European shares were on track for their biggest decline in more than four and a half years as United States recession fears rattled investors. In afternoon trading, the Dow Jones Euro Stoxx 50 was down 5.7 percent. The CAC 40 index in Paris was down 5 percent, having fallen more than 7 percent at one point. The Dax 30 in Frankfurt was down 6.25 percent, and the FTSE 100 in London was down 3.7 percent.

A UK real estate fund is also causing panic in London today, as Mish reports:

the fund, invested in London office blocks and shopping centres across Britain, no longer had sufficient cash reserves to meet demands from investors wanting to withdraw their money. Its "buffer fund" was down to 1% of its total assets, instead of the usual 10-15%.

Commercial property values, especially in the City of London office market, have dived amid fears of a recession brought on by the global credit crunch.

Wonder what tomorrow will bring?


Sean Paul Kelley January 21, 2008 - 1:10pm

Sounds like money's getting scarce relative to demand, what with banks not having sufficient cash reserves for investors wanting to get out...

As we enter into panic, people will start unloading assets at increasing losses and cash will be king! Remember those pictures of post-revolution Russia, where former nobles were selling art and diamonds for bread and firewood?

[Edited later]--Christ, the panic is definitely here. International markets are dumping everything, including oil and other commodities in expectation that the US recession is going to kill demand for them. Just wait until Wall Street opens tomorrow. There is going to be a massacre that we won't forget anytime soon.

Good news: we may finally get cheap gas again. Bad news: you may not have a car.

Mr. Flibble January 21, 2008 - 1:23pm

Gold, oil: down
Dollar: sharply up
The Theme: Asset Class Deflation vs. Dollar Devaluation

LJ January 21, 2008 - 1:59pm

DOW down 500 points! Any bets?...

creativelcro January 21, 2008 - 3:33pm

wagering in USD or Euros?


"I beseech you in the bowels of christ think it possible you may be mistaken."

Scott M January 21, 2008 - 4:03pm

Lets do something of real value like food or gas for the car.
jo6pac
The race to the bottom continues.

jo6pac January 21, 2008 - 5:17pm

not be surprised to see them close the markets early if it gets that bad.


"I beseech you in the bowels of christ think it possible you may be mistaken."

Scott M January 21, 2008 - 4:05pm

Based on the fact that the Canadian market is down 600 points today.
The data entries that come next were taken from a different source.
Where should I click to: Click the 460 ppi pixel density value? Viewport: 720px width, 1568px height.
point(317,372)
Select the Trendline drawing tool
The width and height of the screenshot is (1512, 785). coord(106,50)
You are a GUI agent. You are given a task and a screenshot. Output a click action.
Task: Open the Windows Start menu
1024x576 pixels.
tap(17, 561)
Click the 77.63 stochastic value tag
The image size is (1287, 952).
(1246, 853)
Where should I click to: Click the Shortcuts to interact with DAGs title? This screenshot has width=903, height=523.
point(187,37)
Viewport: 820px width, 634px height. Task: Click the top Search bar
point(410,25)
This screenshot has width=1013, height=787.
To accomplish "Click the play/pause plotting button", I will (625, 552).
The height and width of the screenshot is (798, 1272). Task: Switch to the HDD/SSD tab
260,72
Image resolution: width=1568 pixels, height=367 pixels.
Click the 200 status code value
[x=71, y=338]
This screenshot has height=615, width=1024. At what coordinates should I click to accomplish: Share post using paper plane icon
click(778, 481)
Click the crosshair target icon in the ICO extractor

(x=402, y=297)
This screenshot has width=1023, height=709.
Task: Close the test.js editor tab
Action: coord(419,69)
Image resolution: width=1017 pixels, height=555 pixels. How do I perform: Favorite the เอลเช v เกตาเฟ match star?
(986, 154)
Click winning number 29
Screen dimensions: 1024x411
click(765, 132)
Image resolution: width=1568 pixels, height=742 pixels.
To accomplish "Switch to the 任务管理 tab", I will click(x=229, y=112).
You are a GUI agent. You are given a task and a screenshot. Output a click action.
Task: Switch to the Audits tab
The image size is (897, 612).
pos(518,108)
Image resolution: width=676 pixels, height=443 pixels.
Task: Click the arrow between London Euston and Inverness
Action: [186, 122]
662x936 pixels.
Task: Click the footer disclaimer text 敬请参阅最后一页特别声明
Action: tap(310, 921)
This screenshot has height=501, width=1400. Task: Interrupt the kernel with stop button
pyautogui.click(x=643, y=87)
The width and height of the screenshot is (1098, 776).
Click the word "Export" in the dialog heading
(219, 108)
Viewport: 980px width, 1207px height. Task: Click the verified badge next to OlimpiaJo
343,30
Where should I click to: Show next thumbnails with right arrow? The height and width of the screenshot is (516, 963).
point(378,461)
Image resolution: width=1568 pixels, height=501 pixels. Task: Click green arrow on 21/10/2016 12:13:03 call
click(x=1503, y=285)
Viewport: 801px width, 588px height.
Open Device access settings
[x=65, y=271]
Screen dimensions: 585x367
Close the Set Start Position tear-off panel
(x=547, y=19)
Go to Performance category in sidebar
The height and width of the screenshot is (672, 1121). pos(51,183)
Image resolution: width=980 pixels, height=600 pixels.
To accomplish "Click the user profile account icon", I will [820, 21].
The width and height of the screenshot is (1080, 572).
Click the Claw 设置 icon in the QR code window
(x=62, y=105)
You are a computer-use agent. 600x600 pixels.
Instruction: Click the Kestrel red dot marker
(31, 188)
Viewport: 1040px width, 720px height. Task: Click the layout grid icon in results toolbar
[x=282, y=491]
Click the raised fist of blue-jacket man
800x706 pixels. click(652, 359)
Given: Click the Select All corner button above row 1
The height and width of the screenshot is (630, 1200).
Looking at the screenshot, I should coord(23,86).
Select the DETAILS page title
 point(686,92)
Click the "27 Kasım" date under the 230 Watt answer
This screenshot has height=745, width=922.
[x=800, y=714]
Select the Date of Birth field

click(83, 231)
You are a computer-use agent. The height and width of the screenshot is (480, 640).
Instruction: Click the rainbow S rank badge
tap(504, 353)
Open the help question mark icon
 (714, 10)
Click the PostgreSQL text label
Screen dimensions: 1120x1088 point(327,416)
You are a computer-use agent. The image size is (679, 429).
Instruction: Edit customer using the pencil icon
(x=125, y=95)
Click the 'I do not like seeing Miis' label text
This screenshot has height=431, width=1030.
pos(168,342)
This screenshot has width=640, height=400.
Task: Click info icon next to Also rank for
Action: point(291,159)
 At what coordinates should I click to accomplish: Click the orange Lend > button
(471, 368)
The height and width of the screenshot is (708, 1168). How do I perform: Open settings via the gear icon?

jtruett January 21, 2008 - 5:58pm

it will be called The Adventures of Captain Carnage

Stirling Newberry January 21, 2008 - 5:09pm

The Adventures of Captain Carnage....
Former Helicopter Pilot

Numerian January 21, 2008 - 6:15pm

NYT Magazine, By Roger Lowenstein, January 20

Ben Bernanke’s first exposure to monetary policy was reading the works of Milton Friedman, the Nobel laureate. That was 30 years ago, when Bernanke was a graduate student at M.I.T., and he has been studying central banking ever since. By the time President Bush nominated him to run the Federal Reserve, at the end of 2005, Bernanke knew more about central banking than any economist alive. On virtually every topic of significance — how to prevent deflationary panics, for instance, or to gauge the effect of Fed moves on stock-market prices — Bernanke wrote one of the seminal papers. He championed ideas for improving communications between the Fed — whose previous chairman, Alan Greenspan, spoke in riddles — and the public, believing that clearer guidance about the Fed’s aims would help the economy run more smoothly. And having devoted much of his career to studying the causes of the Great Depression, Bernanke was the academic expert on how to prevent financial crises from spinning out of control and threatening the general economy. One line from his “Essays on the Great Depression” sounds especially prescient today: “To the extent that bank panics interfere with normal flows of credit, they may affect the performance of the real economy.”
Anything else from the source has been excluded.